If you remove all of the bullshit that is Rice’s time outside of a 49er uniform, and anything besides Moss’ first tenure in MN or his three full seasons with the Patriots, here are their per game numbers:
Rec. 5.25 5.38
Rec. Yards 82.2 80.87
Rec. TD’s .87 .74
Well, there you have it. Moss takes the two most important rounds in the numbers argument. That’s game. Unlike the NFC Championship, it was a close contest. It’s not about how you get the W, as long as it’s there when the dust clears.
Q: What about the fact Rice had more career first downs?
A: With Randy being the stronger deep threat, he drew more of the defense’s attention. On top of that, while Rice benefited from the implementation of the West Coast offense, a lot of Moss’ yards and TDs came from just going f*cken deep.

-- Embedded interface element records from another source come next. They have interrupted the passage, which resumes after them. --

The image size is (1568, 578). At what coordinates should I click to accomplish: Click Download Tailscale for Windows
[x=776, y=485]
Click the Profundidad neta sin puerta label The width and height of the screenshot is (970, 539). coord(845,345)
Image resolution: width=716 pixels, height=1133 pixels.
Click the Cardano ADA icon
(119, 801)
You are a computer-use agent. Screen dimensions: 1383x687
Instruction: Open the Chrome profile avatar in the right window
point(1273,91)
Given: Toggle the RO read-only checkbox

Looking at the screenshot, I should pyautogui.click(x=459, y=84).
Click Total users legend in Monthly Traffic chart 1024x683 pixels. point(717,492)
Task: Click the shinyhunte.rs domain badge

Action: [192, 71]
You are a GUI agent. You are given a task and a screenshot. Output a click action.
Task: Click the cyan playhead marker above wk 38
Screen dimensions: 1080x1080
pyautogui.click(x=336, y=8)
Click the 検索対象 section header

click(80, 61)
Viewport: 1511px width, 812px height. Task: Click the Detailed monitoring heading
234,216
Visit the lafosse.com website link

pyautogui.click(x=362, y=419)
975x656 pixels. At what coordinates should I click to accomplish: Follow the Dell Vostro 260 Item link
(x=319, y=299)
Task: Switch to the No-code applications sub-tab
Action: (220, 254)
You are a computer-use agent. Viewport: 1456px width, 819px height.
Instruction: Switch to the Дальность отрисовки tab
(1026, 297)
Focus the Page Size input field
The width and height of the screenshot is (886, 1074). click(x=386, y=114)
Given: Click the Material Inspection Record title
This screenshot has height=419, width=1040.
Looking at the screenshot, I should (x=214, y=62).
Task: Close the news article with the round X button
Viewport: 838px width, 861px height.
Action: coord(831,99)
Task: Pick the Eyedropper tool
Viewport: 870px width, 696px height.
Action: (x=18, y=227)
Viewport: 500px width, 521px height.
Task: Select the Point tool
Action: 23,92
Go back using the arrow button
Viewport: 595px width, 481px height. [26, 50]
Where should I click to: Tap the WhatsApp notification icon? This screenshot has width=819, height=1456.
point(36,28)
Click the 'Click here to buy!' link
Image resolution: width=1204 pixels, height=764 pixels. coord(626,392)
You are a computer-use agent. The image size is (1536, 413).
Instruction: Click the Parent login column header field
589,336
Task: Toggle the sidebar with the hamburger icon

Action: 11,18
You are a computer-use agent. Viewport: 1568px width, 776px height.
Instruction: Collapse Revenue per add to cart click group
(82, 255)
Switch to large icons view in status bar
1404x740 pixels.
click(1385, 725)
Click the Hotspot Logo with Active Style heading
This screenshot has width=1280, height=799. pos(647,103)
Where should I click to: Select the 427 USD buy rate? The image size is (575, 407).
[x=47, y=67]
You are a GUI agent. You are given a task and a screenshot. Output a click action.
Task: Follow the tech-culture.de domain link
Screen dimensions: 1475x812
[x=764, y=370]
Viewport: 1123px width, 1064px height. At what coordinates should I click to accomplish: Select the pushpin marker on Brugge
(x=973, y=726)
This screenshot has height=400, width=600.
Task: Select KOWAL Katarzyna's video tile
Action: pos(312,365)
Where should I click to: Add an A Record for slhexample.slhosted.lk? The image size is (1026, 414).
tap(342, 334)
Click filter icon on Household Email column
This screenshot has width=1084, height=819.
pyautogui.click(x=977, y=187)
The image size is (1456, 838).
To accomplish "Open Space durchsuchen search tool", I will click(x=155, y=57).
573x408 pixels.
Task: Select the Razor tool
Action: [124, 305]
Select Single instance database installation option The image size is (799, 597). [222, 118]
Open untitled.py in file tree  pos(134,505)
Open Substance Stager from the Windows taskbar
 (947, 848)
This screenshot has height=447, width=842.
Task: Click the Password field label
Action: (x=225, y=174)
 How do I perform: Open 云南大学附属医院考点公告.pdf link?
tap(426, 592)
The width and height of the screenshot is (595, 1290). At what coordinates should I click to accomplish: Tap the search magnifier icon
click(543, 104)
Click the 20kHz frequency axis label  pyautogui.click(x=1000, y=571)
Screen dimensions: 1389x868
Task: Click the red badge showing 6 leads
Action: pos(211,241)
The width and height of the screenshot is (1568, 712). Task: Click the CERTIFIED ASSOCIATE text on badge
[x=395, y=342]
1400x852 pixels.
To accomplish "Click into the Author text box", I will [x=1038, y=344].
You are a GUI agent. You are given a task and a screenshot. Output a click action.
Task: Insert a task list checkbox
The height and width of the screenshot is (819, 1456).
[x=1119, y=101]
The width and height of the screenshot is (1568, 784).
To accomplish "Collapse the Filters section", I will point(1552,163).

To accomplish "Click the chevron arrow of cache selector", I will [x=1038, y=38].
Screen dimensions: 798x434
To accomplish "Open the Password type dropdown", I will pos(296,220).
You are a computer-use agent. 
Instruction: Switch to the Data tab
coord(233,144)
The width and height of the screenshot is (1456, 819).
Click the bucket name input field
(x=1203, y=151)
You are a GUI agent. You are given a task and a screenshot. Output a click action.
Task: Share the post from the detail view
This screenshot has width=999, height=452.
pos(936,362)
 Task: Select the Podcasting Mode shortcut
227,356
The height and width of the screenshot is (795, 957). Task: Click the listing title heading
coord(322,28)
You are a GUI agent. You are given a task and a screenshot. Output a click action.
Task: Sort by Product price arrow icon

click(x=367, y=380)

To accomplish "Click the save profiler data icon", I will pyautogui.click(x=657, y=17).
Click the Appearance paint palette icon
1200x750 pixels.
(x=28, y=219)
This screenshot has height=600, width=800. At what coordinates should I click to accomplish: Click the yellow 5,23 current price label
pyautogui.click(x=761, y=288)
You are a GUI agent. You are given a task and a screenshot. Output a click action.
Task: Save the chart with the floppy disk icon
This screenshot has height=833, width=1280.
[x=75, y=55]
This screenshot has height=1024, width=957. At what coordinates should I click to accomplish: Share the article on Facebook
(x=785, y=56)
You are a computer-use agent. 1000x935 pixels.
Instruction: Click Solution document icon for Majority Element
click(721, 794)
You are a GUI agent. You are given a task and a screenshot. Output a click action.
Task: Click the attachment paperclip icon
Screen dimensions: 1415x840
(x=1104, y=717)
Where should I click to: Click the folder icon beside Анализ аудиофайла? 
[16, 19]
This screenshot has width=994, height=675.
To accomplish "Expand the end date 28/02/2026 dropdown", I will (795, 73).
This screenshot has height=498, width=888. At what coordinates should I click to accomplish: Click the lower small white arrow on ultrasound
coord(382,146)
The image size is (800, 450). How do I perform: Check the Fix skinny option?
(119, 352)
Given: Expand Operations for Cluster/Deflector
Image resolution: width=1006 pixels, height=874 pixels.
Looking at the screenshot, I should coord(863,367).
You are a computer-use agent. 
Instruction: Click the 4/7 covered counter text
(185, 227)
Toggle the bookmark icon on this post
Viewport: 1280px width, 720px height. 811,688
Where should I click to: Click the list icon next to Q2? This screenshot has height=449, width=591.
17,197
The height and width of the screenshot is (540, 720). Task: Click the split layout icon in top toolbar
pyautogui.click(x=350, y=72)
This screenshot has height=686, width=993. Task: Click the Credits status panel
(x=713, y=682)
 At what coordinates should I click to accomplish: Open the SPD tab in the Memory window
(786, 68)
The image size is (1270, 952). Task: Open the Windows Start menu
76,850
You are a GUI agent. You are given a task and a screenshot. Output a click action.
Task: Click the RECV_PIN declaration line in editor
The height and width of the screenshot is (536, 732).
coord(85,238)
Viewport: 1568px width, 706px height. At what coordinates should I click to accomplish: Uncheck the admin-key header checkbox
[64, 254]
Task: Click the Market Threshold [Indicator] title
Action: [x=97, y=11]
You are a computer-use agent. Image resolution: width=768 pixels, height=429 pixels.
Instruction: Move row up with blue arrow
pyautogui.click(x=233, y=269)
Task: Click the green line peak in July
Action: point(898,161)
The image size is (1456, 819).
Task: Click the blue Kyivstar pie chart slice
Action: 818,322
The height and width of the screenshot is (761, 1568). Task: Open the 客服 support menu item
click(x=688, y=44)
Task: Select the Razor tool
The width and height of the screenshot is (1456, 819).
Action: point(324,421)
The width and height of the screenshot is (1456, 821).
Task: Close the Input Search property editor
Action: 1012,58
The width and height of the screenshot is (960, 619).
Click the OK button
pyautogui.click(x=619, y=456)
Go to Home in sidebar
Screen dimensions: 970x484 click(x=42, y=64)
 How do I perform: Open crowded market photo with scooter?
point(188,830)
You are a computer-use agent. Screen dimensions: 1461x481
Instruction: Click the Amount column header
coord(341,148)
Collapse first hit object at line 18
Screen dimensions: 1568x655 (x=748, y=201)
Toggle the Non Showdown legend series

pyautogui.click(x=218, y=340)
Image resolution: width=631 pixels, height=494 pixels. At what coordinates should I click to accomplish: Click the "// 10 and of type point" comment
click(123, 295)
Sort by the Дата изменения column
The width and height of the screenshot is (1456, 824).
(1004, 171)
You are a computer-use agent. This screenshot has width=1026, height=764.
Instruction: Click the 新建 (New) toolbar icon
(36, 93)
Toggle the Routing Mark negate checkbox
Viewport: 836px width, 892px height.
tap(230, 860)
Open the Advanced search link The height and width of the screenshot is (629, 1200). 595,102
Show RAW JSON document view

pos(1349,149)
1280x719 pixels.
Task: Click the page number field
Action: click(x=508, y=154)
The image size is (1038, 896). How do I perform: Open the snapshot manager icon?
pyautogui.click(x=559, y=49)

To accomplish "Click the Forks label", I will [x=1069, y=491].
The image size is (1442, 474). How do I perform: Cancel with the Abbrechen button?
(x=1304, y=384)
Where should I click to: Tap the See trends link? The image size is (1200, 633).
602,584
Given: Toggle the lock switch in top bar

Everyone knew the inevitable long ball was coming, but yet they still couldn’t stop it.
Anywho, In closing, I’m aware that Jerry Rice was much less controversial throughout his time in the NFL. Yes, Randy Moss did some stupid shit, but a lot of what he did was blown out of proportion.
Either way, the character aspect wasn’t taken into account for this debate. It was 100% related to the football field, and the football field only. When it comes down to pigskin and nothing else, Randy Moss is the greatest WR of all time.
And just to pile on, are you an eye test guy/gal? Because if so, then that argument isn’t even one I’d try to bring up as a Rice fan.